**Task goal**
Reproduce the material below with every "dropdown" swapped for "drop-down", keeping everything else the same.

···

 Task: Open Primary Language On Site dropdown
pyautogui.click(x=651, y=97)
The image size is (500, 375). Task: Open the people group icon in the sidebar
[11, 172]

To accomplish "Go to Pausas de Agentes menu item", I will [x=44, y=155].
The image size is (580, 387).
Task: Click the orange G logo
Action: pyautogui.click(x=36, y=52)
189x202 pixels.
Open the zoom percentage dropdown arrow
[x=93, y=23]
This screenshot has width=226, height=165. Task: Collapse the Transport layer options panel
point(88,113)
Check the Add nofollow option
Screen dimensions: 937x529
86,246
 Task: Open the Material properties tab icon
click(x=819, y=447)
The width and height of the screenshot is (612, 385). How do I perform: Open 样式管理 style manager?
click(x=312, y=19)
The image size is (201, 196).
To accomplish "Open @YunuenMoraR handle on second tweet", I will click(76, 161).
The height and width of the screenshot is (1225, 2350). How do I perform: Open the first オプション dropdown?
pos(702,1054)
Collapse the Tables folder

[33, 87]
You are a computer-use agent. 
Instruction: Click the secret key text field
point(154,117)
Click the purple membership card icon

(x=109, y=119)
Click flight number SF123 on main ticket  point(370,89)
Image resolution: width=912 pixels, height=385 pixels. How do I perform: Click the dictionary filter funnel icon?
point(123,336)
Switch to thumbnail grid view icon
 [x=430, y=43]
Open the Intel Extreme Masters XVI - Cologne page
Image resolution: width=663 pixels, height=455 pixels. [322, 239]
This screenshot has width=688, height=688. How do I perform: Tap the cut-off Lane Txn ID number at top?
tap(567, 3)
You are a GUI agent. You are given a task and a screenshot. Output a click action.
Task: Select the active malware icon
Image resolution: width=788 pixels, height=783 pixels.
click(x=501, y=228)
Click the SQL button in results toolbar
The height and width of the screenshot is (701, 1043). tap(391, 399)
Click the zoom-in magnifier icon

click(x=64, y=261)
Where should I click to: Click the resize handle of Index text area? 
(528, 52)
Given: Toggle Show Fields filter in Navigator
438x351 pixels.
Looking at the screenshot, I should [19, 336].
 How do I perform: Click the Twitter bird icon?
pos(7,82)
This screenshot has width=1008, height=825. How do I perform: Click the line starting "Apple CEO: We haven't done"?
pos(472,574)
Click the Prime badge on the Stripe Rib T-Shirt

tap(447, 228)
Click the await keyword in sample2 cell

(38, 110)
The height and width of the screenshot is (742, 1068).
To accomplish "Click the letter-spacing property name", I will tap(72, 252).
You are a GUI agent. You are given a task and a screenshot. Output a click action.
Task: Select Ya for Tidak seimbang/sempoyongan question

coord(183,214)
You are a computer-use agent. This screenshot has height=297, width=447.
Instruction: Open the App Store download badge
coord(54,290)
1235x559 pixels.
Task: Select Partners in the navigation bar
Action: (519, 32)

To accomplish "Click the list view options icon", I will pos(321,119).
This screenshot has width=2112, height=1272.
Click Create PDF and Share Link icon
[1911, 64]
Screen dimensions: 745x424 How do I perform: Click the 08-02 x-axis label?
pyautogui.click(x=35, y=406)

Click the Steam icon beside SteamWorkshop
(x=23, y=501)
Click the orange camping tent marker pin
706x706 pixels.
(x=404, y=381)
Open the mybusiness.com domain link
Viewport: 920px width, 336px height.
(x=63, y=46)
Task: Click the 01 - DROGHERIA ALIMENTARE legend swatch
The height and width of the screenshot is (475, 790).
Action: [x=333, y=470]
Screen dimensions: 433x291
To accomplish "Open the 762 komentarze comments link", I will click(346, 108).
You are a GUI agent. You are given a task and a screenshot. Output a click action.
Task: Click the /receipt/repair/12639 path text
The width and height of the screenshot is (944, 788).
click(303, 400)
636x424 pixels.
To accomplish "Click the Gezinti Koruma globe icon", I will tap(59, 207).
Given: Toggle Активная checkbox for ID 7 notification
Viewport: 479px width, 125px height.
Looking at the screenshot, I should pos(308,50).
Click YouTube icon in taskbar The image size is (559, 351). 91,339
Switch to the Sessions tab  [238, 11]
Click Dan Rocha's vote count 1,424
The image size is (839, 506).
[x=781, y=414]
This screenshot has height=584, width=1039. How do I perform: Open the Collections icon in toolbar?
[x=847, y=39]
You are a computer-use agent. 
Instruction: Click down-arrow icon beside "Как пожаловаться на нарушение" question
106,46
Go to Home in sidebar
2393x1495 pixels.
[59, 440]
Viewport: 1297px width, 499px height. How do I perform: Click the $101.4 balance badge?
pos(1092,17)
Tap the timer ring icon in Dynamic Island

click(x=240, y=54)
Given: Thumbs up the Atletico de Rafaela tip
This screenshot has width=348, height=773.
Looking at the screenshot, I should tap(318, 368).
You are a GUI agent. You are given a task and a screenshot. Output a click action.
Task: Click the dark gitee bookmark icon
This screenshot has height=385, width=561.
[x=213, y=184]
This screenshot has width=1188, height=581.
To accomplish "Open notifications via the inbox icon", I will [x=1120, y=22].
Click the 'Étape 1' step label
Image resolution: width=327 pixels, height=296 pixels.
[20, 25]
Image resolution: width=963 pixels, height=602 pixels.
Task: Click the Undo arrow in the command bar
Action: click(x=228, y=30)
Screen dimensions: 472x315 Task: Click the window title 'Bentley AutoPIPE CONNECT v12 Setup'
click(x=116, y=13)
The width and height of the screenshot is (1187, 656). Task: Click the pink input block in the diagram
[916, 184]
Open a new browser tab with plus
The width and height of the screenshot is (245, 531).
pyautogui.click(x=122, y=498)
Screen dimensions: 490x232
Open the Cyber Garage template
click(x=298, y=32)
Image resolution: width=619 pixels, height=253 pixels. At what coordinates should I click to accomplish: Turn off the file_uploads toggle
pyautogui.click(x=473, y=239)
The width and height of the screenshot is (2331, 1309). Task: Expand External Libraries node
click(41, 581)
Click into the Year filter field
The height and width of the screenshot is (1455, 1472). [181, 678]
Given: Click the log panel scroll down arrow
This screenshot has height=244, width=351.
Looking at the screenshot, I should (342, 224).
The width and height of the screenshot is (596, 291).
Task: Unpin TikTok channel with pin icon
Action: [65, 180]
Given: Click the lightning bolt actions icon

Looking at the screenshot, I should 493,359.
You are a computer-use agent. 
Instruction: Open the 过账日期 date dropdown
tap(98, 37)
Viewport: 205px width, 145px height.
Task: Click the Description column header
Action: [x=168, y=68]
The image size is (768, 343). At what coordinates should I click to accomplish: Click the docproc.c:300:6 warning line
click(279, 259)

···

**Answer to this task**
 Task: Open Primary Language On Site drop-down
pyautogui.click(x=651, y=97)
The image size is (500, 375). Task: Open the people group icon in the sidebar
[11, 172]

To accomplish "Go to Pausas de Agentes menu item", I will [x=44, y=155].
The image size is (580, 387).
Task: Click the orange G logo
Action: pyautogui.click(x=36, y=52)
189x202 pixels.
Open the zoom percentage drop-down arrow
[x=93, y=23]
This screenshot has width=226, height=165. Task: Collapse the Transport layer options panel
point(88,113)
Check the Add nofollow option
Screen dimensions: 937x529
86,246
 Task: Open the Material properties tab icon
click(x=819, y=447)
The width and height of the screenshot is (612, 385). How do I perform: Open 样式管理 style manager?
click(x=312, y=19)
The image size is (201, 196).
To accomplish "Open @YunuenMoraR handle on second tweet", I will click(76, 161).
The height and width of the screenshot is (1225, 2350). How do I perform: Open the first オプション drop-down?
pos(702,1054)
Collapse the Tables folder

[33, 87]
You are a computer-use agent. 
Instruction: Click the secret key text field
point(154,117)
Click the purple membership card icon

(x=109, y=119)
Click flight number SF123 on main ticket  point(370,89)
Image resolution: width=912 pixels, height=385 pixels. How do I perform: Click the dictionary filter funnel icon?
point(123,336)
Switch to thumbnail grid view icon
 [x=430, y=43]
Open the Intel Extreme Masters XVI - Cologne page
Image resolution: width=663 pixels, height=455 pixels. [322, 239]
This screenshot has width=688, height=688. How do I perform: Tap the cut-off Lane Txn ID number at top?
tap(567, 3)
You are a GUI agent. You are given a task and a screenshot. Output a click action.
Task: Select the active malware icon
Image resolution: width=788 pixels, height=783 pixels.
click(x=501, y=228)
Click the SQL button in results toolbar
The height and width of the screenshot is (701, 1043). tap(391, 399)
Click the zoom-in magnifier icon

click(x=64, y=261)
Where should I click to: Click the resize handle of Index text area? 
(528, 52)
Given: Toggle Show Fields filter in Navigator
438x351 pixels.
Looking at the screenshot, I should [19, 336].
 How do I perform: Click the Twitter bird icon?
pos(7,82)
This screenshot has width=1008, height=825. How do I perform: Click the line starting "Apple CEO: We haven't done"?
pos(472,574)
Click the Prime badge on the Stripe Rib T-Shirt

tap(447, 228)
Click the await keyword in sample2 cell

(38, 110)
The height and width of the screenshot is (742, 1068).
To accomplish "Click the letter-spacing property name", I will tap(72, 252).
You are a GUI agent. You are given a task and a screenshot. Output a click action.
Task: Select Ya for Tidak seimbang/sempoyongan question

coord(183,214)
You are a computer-use agent. This screenshot has height=297, width=447.
Instruction: Open the App Store download badge
coord(54,290)
1235x559 pixels.
Task: Select Partners in the navigation bar
Action: (519, 32)

To accomplish "Click the list view options icon", I will pos(321,119).
This screenshot has width=2112, height=1272.
Click Create PDF and Share Link icon
[1911, 64]
Screen dimensions: 745x424 How do I perform: Click the 08-02 x-axis label?
pyautogui.click(x=35, y=406)

Click the Steam icon beside SteamWorkshop
(x=23, y=501)
Click the orange camping tent marker pin
706x706 pixels.
(x=404, y=381)
Open the mybusiness.com domain link
Viewport: 920px width, 336px height.
(x=63, y=46)
Task: Click the 01 - DROGHERIA ALIMENTARE legend swatch
The height and width of the screenshot is (475, 790).
Action: [x=333, y=470]
Screen dimensions: 433x291
To accomplish "Open the 762 komentarze comments link", I will click(346, 108).
You are a GUI agent. You are given a task and a screenshot. Output a click action.
Task: Click the /receipt/repair/12639 path text
The width and height of the screenshot is (944, 788).
click(303, 400)
636x424 pixels.
To accomplish "Click the Gezinti Koruma globe icon", I will tap(59, 207).
Given: Toggle Активная checkbox for ID 7 notification
Viewport: 479px width, 125px height.
Looking at the screenshot, I should pos(308,50).
Click YouTube icon in taskbar The image size is (559, 351). 91,339
Switch to the Sessions tab  [238, 11]
Click Dan Rocha's vote count 1,424
The image size is (839, 506).
[x=781, y=414]
This screenshot has height=584, width=1039. How do I perform: Open the Collections icon in toolbar?
[x=847, y=39]
You are a computer-use agent. 
Instruction: Click down-arrow icon beside "Как пожаловаться на нарушение" question
106,46
Go to Home in sidebar
2393x1495 pixels.
[59, 440]
Viewport: 1297px width, 499px height. How do I perform: Click the $101.4 balance badge?
pos(1092,17)
Tap the timer ring icon in Dynamic Island

click(x=240, y=54)
Given: Thumbs up the Atletico de Rafaela tip
This screenshot has width=348, height=773.
Looking at the screenshot, I should tap(318, 368).
You are a GUI agent. You are given a task and a screenshot. Output a click action.
Task: Click the dark gitee bookmark icon
This screenshot has height=385, width=561.
[x=213, y=184]
This screenshot has width=1188, height=581.
To accomplish "Open notifications via the inbox icon", I will [x=1120, y=22].
Click the 'Étape 1' step label
Image resolution: width=327 pixels, height=296 pixels.
[20, 25]
Image resolution: width=963 pixels, height=602 pixels.
Task: Click the Undo arrow in the command bar
Action: click(x=228, y=30)
Screen dimensions: 472x315 Task: Click the window title 'Bentley AutoPIPE CONNECT v12 Setup'
click(x=116, y=13)
The width and height of the screenshot is (1187, 656). Task: Click the pink input block in the diagram
[916, 184]
Open a new browser tab with plus
The width and height of the screenshot is (245, 531).
pyautogui.click(x=122, y=498)
Screen dimensions: 490x232
Open the Cyber Garage template
click(x=298, y=32)
Image resolution: width=619 pixels, height=253 pixels. At what coordinates should I click to accomplish: Turn off the file_uploads toggle
pyautogui.click(x=473, y=239)
The width and height of the screenshot is (2331, 1309). Task: Expand External Libraries node
click(41, 581)
Click into the Year filter field
The height and width of the screenshot is (1455, 1472). [181, 678]
Given: Click the log panel scroll down arrow
This screenshot has height=244, width=351.
Looking at the screenshot, I should (342, 224).
The width and height of the screenshot is (596, 291).
Task: Unpin TikTok channel with pin icon
Action: [65, 180]
Given: Click the lightning bolt actions icon

Looking at the screenshot, I should 493,359.
You are a computer-use agent. 
Instruction: Open the 过账日期 date drop-down
tap(98, 37)
Viewport: 205px width, 145px height.
Task: Click the Description column header
Action: [x=168, y=68]
The image size is (768, 343). At what coordinates should I click to accomplish: Click the docproc.c:300:6 warning line
click(279, 259)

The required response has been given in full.